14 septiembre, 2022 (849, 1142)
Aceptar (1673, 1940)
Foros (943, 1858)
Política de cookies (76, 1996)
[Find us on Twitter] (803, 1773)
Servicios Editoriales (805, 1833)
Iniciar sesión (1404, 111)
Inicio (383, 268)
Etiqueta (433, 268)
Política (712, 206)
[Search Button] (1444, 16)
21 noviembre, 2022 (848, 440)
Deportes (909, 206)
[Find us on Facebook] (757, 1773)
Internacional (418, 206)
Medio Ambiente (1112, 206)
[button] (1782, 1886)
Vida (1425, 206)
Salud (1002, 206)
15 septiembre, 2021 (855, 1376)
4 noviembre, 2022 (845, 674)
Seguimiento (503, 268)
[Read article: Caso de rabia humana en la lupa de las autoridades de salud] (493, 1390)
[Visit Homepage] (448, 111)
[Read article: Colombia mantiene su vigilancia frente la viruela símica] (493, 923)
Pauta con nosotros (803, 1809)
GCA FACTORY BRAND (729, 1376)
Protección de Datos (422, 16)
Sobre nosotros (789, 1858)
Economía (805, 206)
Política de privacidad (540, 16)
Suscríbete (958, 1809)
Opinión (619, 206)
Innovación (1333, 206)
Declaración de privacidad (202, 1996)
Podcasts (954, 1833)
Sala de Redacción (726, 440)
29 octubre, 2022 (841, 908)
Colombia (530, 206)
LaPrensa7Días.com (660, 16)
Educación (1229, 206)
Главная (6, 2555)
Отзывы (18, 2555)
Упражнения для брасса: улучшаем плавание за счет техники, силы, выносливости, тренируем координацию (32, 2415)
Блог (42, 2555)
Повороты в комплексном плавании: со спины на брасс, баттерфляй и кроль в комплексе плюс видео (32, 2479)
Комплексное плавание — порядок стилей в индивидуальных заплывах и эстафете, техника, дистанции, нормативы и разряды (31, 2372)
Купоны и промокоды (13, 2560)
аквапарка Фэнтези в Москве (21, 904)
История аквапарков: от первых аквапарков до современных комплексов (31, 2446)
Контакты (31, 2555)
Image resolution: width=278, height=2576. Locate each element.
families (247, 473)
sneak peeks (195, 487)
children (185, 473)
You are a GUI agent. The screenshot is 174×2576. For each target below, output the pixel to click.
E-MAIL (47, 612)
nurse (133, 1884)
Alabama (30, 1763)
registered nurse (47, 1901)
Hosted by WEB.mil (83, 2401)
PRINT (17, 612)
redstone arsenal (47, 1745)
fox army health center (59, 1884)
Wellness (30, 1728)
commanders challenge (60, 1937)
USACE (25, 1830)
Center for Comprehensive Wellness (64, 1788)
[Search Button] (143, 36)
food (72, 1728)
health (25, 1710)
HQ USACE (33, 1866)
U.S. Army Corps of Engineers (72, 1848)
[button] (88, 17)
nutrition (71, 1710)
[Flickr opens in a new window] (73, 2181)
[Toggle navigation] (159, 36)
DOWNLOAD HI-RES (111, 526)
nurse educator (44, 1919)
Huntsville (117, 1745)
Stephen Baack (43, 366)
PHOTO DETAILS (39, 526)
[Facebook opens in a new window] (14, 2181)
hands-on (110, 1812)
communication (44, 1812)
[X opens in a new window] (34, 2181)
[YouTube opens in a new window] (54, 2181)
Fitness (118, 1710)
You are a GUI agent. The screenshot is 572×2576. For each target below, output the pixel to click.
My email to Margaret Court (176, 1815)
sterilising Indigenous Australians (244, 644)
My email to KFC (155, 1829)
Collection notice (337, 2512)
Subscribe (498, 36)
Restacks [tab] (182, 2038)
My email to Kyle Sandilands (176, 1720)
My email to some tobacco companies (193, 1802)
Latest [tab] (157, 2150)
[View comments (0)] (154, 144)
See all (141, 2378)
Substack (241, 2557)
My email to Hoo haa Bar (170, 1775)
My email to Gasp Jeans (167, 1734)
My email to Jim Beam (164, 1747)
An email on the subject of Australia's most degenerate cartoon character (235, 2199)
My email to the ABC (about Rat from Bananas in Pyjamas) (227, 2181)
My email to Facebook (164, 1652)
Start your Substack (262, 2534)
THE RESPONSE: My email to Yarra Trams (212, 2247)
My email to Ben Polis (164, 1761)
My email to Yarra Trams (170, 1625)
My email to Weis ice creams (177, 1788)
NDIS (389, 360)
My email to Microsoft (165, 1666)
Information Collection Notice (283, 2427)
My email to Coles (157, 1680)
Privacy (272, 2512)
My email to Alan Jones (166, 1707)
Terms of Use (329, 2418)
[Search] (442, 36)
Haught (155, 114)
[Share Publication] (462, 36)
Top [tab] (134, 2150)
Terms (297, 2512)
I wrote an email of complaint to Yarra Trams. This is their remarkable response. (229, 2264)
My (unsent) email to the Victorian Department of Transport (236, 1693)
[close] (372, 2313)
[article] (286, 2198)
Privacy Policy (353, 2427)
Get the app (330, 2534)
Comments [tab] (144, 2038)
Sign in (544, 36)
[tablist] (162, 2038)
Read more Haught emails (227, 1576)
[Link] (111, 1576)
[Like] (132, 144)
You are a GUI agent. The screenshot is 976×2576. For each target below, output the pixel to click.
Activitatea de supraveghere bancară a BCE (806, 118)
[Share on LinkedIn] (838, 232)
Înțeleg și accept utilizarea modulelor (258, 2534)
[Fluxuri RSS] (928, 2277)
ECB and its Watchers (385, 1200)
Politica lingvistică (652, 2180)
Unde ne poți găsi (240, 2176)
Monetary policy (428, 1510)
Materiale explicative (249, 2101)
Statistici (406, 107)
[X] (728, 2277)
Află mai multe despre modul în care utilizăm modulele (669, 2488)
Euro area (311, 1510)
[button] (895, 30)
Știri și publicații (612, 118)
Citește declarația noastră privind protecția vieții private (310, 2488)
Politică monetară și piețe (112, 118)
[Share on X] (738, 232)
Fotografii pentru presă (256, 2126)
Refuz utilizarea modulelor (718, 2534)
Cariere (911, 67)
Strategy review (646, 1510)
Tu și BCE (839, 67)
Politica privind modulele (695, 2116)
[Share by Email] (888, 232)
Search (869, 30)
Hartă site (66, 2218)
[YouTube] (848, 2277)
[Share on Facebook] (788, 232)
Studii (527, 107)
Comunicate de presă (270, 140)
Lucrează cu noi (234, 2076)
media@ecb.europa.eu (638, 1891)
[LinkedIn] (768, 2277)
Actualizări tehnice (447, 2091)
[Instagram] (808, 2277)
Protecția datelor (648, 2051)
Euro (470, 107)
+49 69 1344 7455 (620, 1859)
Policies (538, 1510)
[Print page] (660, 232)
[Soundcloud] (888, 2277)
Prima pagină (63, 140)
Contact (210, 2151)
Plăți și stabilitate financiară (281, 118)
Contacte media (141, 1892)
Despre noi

==*==

Find where the line with "Купоны и промокоды (13, 2560)" sits in the material above, then copy exactly from it through the line with "Substack (241, 2557)". Add no other line.

• [ANSWER TO THIS EXERCISE]:
Купоны и промокоды (13, 2560)
аквапарка Фэнтези в Москве (21, 904)
История аквапарков: от первых аквапарков до современных комплексов (31, 2446)
Контакты (31, 2555)
Image resolution: width=278, height=2576. Locate each element.
families (247, 473)
sneak peeks (195, 487)
children (185, 473)
You are a GUI agent. The screenshot is 174×2576. For each target below, output the pixel to click.
E-MAIL (47, 612)
nurse (133, 1884)
Alabama (30, 1763)
registered nurse (47, 1901)
Hosted by WEB.mil (83, 2401)
PRINT (17, 612)
redstone arsenal (47, 1745)
fox army health center (59, 1884)
Wellness (30, 1728)
commanders challenge (60, 1937)
USACE (25, 1830)
Center for Comprehensive Wellness (64, 1788)
[Search Button] (143, 36)
food (72, 1728)
health (25, 1710)
HQ USACE (33, 1866)
U.S. Army Corps of Engineers (72, 1848)
[button] (88, 17)
nutrition (71, 1710)
[Flickr opens in a new window] (73, 2181)
[Toggle navigation] (159, 36)
DOWNLOAD HI-RES (111, 526)
nurse educator (44, 1919)
Huntsville (117, 1745)
Stephen Baack (43, 366)
PHOTO DETAILS (39, 526)
[Facebook opens in a new window] (14, 2181)
hands-on (110, 1812)
communication (44, 1812)
[X opens in a new window] (34, 2181)
[YouTube opens in a new window] (54, 2181)
Fitness (118, 1710)
You are a GUI agent. The screenshot is 572×2576. For each target below, output the pixel to click.
My email to Margaret Court (176, 1815)
sterilising Indigenous Australians (244, 644)
My email to KFC (155, 1829)
Collection notice (337, 2512)
Subscribe (498, 36)
Restacks [tab] (182, 2038)
My email to Kyle Sandilands (176, 1720)
My email to some tobacco companies (193, 1802)
Latest [tab] (157, 2150)
[View comments (0)] (154, 144)
See all (141, 2378)
Substack (241, 2557)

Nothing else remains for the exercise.